Features - Goodfire SDK

Accessing Features

Before using the Features API, you’ll need a model variant:

variant = Variant("meta-llama/Llama-3.3-70B-Instruct")

You can then access features through the client’s features interface. For example, to search for features:

# Search for features related to a concept
features = client.features.search(
    "angry",
    model=variant,
    top_k=5
)

# Print the found features
print(features)

Or inspect feature activations in text:

# Analyze how features activate in text
inspector = client.features.inspect(
    [
        {"role": "user", "content": "What do you think about pirates and whales"},
        {"role": "assistant", "content": "I think pirates are cool and whales are cool"}
    ],
    model=variant
)

# Get top activated features
for activation in inspector.top(k=5):
    print(f"{activation.feature.label}: {activation.activation}")

The Features API provides methods for working with interpretable features of language models. Features represent learned patterns in model behavior that can be analyzed and modified.

Methods

neighbors()

Get the nearest neighbors of a feature or group of features. Parameters:

features

Feature | FeatureGroup

required

Feature or group of features to find neighbors for

model

str | VariantInterface

required

Model identifier or variant interface

top_k

int

default:10

Number of neighbors to return

Returns: FeatureGroup Example:

# Get neighbors of a feature
neighbors =  client.features.neighbors(
    feature,
    model="meta-llama/Llama-3.3-70B-Instruct",
    top_k=10
)

# Print neighbor labels
for neighbor in neighbors:
    print(neighbor.label)

search()

Search for features based on semantic similarity to a query string. Parameters:

query

str

required

Search string to compare against feature labels

model

str | VariantInterface

required

Model identifier or variant interface

top_k

int

default:10

Number of features to return

Returns: FeatureGroup - Collection of matching features Example:

Search features

# Search for features related to writing style
features = client.features.search(
    "formal writing style",
    model="meta-llama/Llama-3.3-70B-Instruct",
    top_k=10
)

# Print features
for feature in features:
    print(feature.label)

inspect()

Analyzes how features are activated across the input messages. Parameters:

messages

list[ChatMessage]

required

Messages to analyze

model

str | VariantInterface

required

Model identifier or variant interface

features

Feature | FeatureGroup | None

Optional specific features to analyze.
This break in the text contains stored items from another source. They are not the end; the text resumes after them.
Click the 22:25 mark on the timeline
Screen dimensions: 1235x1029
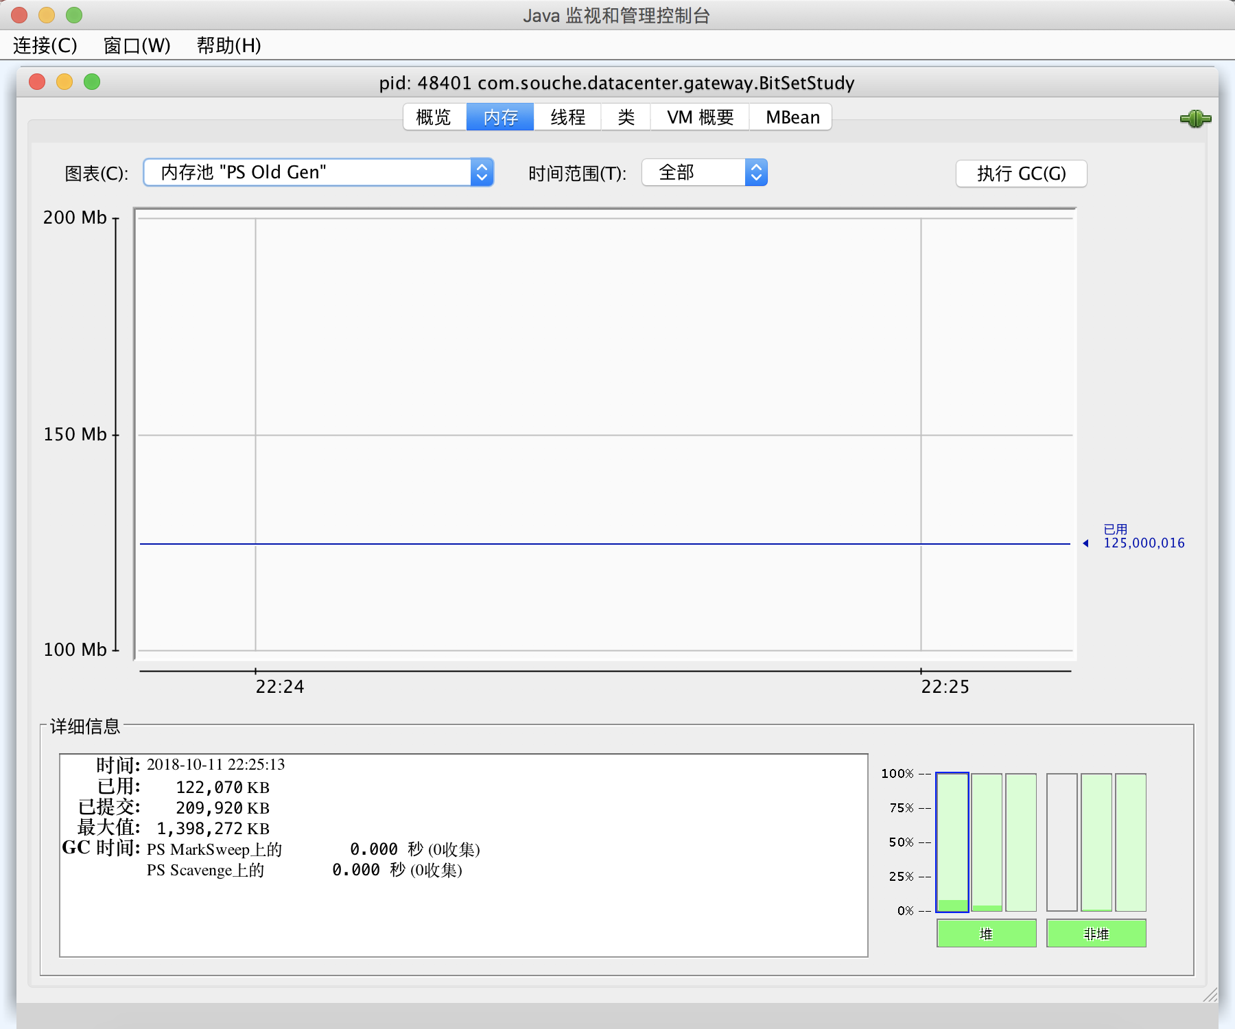945,686
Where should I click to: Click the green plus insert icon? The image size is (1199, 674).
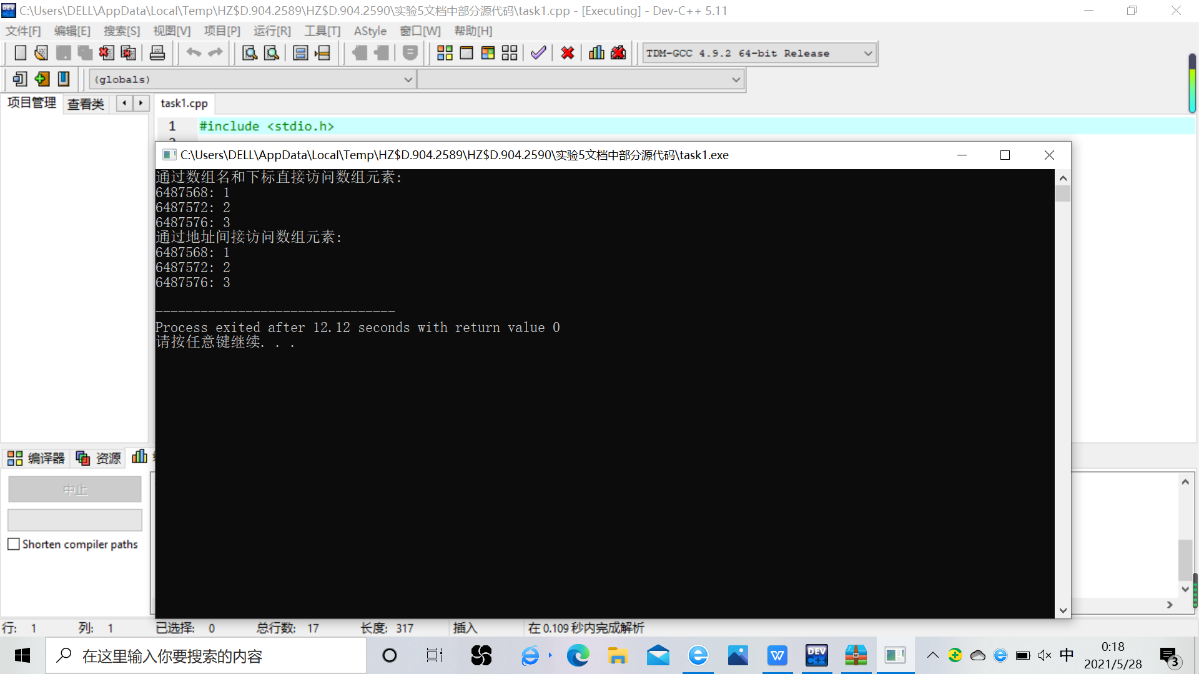42,79
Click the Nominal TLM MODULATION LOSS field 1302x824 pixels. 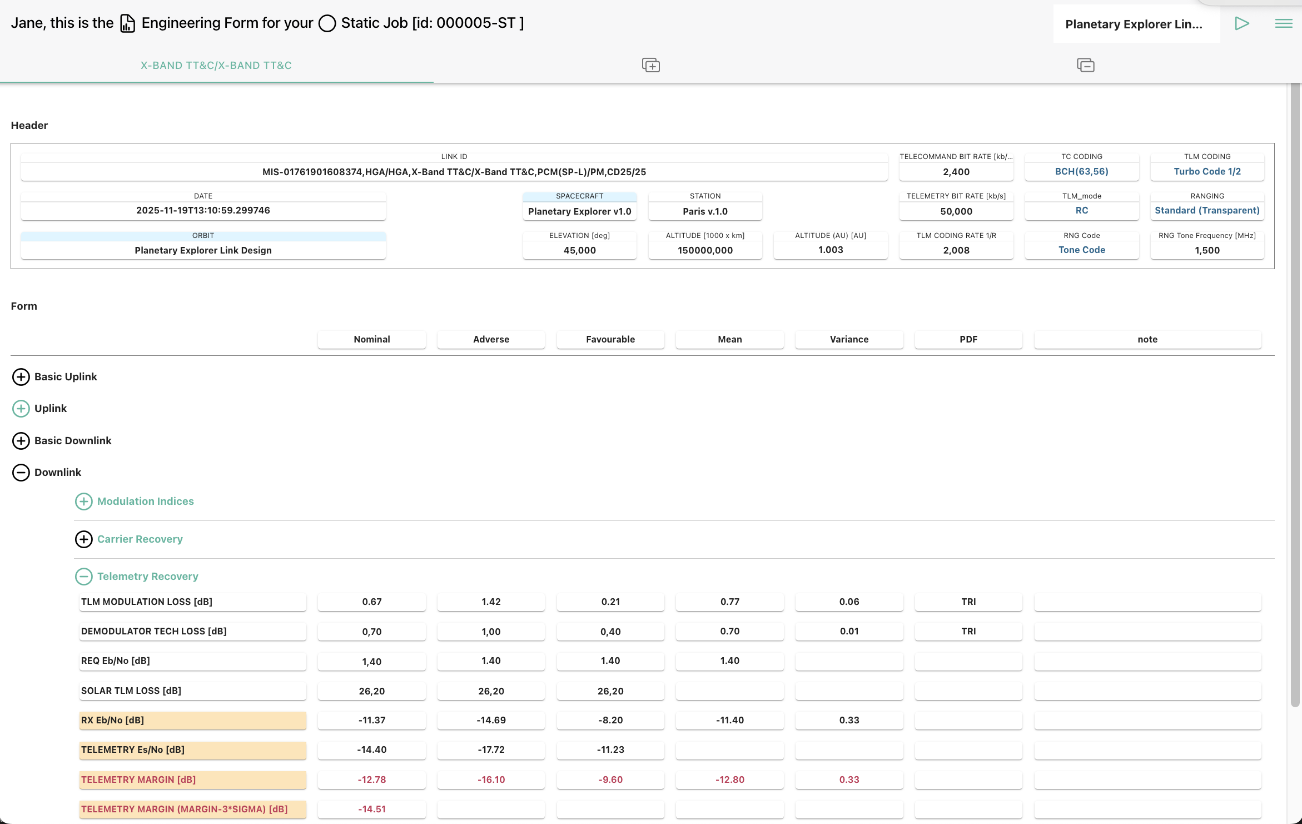tap(372, 602)
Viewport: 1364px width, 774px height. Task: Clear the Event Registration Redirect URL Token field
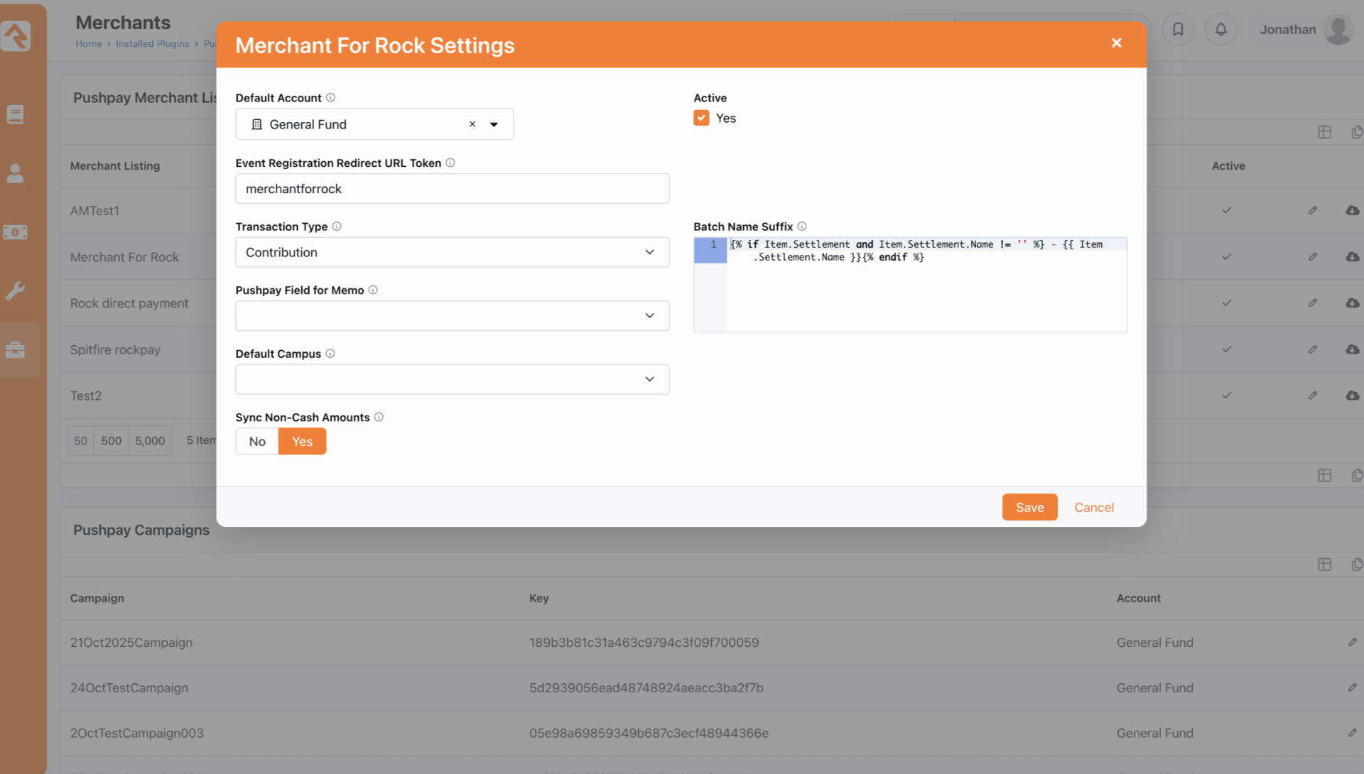point(453,188)
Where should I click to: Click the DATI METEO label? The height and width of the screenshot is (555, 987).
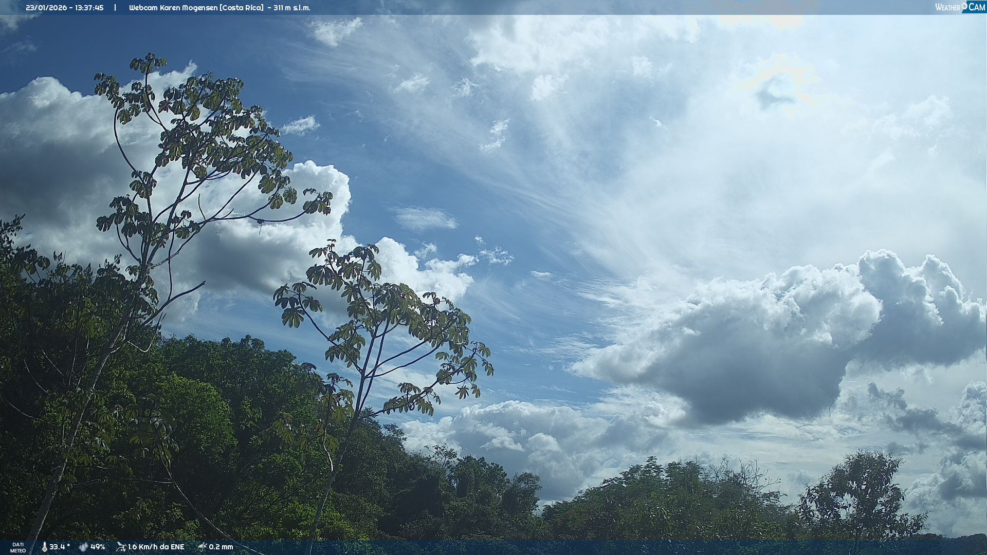[x=18, y=547]
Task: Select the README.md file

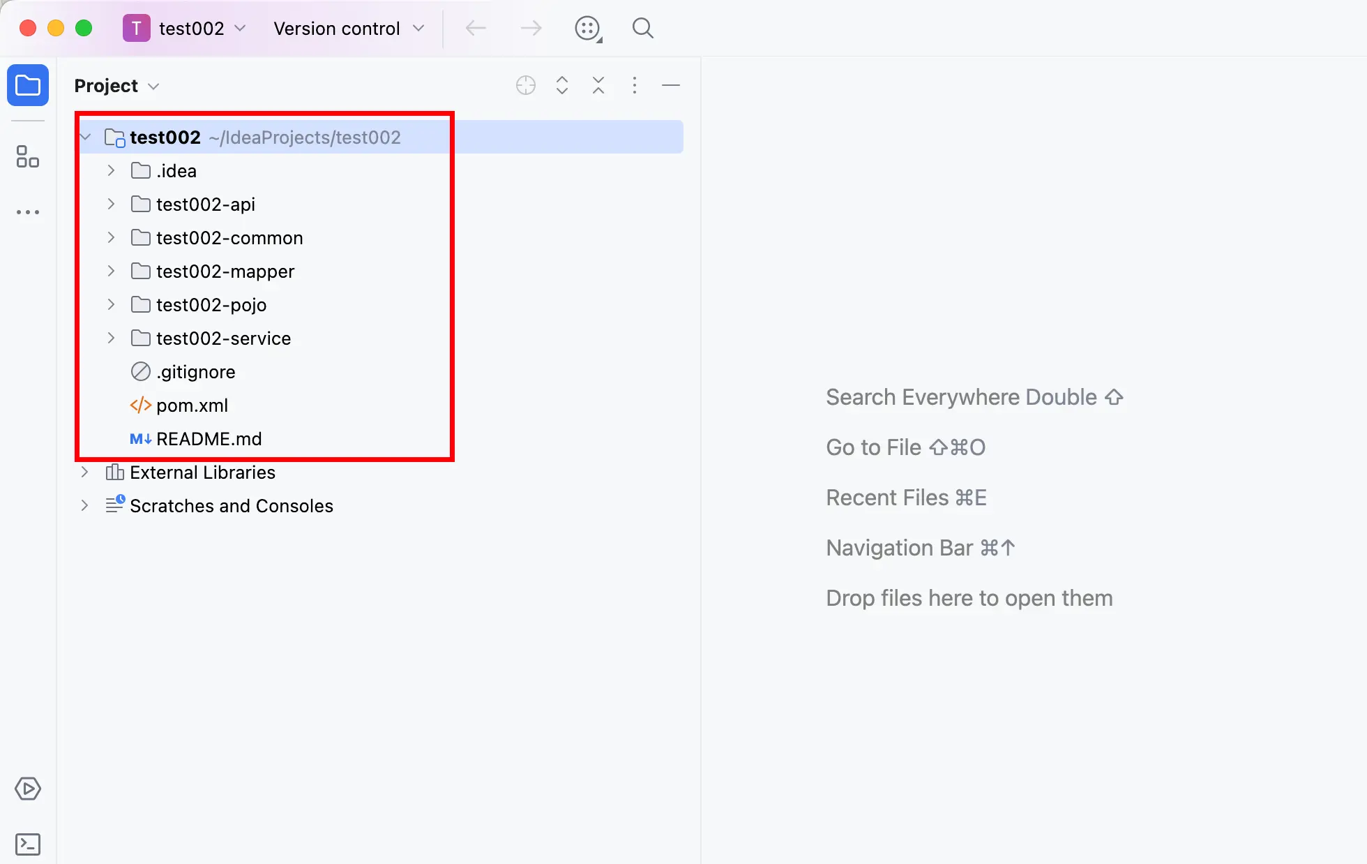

If None, inspects all features.

aggregate_by

str

default:"frequency"

Method to aggregate feature activations across tokens: - “frequency”: Count of tokens where feature is active - “mean”: Mean activation value across tokens - “max”: Maximum activation value across tokens - “sum”: Sum of activation values across tokens

Returns: ContextInspector - An inspector object that provides methods for analyzing and visualizing how features are activated in the given context. Example:

Inspect feature activations

# Analyze how features activate in text
inspector = client.features.inspect(
    [
        {"role": "user", "content": "What do you think about pirates and whales"},
        {"role": "assistant", "content": "I think pirates are cool and whales are cool"}
    ],
    model=variant
)

# Get top activated features
for activation in inspector.top(k=5):
    print(f"{activation.feature.label}: {activation.activation}")

contrast()

Identify features that differentiate between two conversation datasets. Parameters:

dataset_1

list[list[ChatMessage]]

required

First dataset of conversations

dataset_2

list[list[ChatMessage]]

required

Second dataset of conversations

model

str | VariantInterface

required

Model identifier or variant interface

top_k

int

default:5

Number of top features to return for each dataset

Returns: tuple[FeatureGroup, FeatureGroup] - Two FeatureGroups containing:

Features steering towards dataset_1
Features steering towards dataset_2

Example:

Get constrast features

# Compare formal vs informal conversations
dataset_1 = [[
    {"role": "user", "content": "Hi how are you?"},
    {"role": "assistant", "content": "I'm doing well..."}
]]
dataset_2 = [[
    {"role": "user", "content": "Hi how are you?"},
    {"role": "assistant", "content": "Arr my spirits be high..."}
]]

formal_features, informal_features =  client.features.contrast(
    dataset_1=dataset_1,
    dataset_2=dataset_2,
    model="meta-llama/Llama-3.3-70B-Instruct",
    top_k=5
)

rerank()

Rerank a set of features based on a query. Parameters:

features

FeatureGroup

required

Features to rerank

query

str

required

Query to rerank features by

model

str | VariantInterface

required

Model identifier or variant interface

top_k

int

default:10

Number of top features to return

Returns: FeatureGroup Example:

Rerank

# Rerank features based on relevance to "writing style"
reranked = client.features.rerank(
    features=formal_features,
    query="writing style",
    model="meta-llama/Llama-3.3-70B-Instruct",
    top_k=10
)

activations()

Retrieves feature activation values for each token in the input messages. Parameters:

messages

list[ChatMessage]

required

Messages to analyze

model

str | VariantInterface

required

Model identifier or variant interface

features

Feature | FeatureGroup | None

Optional specific features to analyze. If None, analyzes all features.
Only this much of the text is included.